Start of WORKING DATA

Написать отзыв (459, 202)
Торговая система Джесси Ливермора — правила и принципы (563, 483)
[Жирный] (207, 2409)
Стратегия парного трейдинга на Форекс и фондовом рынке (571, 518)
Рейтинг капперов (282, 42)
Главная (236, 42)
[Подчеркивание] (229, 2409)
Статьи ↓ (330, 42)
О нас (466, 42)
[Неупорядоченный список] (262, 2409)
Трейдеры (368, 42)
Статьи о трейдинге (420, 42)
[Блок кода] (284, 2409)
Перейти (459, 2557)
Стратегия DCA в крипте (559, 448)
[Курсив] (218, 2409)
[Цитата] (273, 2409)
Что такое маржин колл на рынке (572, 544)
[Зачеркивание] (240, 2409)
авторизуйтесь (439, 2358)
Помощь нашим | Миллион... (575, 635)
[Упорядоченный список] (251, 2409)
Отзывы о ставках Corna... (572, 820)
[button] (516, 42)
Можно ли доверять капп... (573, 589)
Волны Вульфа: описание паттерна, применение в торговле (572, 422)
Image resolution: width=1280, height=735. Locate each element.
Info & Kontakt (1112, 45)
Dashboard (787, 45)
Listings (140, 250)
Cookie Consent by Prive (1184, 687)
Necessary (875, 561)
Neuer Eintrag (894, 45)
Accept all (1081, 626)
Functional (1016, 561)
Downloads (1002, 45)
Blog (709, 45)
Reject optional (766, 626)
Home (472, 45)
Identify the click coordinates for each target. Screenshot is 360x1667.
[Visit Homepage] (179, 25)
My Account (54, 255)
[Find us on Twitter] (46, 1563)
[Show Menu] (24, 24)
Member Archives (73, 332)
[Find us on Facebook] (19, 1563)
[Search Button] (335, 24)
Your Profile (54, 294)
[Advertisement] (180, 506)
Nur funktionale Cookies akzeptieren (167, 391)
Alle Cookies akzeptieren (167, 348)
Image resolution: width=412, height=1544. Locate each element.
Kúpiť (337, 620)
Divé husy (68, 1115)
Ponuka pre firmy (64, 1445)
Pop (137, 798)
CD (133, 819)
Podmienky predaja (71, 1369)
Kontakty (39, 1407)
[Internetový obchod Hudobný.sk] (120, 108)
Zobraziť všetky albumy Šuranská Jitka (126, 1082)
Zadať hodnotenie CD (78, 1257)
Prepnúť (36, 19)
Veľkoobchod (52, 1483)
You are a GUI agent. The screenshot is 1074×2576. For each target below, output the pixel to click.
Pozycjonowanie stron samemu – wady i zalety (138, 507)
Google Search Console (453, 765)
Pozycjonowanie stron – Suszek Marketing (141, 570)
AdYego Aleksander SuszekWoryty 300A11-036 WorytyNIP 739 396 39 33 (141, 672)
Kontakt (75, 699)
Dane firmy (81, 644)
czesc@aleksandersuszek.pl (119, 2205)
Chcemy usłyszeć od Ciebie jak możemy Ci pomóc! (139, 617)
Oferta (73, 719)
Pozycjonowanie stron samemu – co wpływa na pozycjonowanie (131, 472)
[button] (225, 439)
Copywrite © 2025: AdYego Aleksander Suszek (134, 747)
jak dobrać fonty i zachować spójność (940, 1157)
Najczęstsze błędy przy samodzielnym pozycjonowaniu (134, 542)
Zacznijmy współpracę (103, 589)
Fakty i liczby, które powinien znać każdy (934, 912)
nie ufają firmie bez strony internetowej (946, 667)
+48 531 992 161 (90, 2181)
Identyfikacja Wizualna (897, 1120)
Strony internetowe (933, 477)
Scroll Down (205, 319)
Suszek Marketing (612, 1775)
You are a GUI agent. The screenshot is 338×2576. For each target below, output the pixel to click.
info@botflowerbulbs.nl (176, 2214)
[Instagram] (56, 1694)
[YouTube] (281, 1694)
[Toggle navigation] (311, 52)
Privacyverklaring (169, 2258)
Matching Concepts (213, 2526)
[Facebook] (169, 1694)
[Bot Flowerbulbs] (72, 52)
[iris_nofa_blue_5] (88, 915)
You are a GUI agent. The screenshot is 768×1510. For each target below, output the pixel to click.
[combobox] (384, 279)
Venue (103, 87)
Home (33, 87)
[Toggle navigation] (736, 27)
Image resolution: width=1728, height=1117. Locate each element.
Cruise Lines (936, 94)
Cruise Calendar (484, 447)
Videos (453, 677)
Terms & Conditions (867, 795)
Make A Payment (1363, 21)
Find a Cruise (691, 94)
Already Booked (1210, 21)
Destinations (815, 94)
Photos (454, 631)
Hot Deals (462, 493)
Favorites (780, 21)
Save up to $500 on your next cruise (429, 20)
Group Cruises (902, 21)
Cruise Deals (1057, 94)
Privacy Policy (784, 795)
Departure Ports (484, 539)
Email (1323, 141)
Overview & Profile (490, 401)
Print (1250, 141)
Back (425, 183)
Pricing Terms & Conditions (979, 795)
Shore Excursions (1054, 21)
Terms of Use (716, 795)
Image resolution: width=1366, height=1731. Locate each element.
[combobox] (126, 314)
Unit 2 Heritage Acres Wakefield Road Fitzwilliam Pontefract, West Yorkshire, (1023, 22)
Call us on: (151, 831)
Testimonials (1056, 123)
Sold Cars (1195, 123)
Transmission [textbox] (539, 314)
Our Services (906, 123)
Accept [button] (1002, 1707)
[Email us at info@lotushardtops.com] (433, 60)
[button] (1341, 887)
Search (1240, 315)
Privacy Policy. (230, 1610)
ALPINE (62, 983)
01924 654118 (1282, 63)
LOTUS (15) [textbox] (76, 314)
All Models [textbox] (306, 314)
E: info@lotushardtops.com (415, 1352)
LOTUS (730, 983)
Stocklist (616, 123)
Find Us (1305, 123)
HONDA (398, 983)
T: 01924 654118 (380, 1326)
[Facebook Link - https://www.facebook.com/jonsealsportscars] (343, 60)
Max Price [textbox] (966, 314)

End of WORKING DATA

■ **WHAT TO WORK ON**:
Each line above with the string "Conditions" in it should be located and copied.

■ **ANSWER SPACE**:
Terms & Conditions (867, 795)
Pricing Terms & Conditions (979, 795)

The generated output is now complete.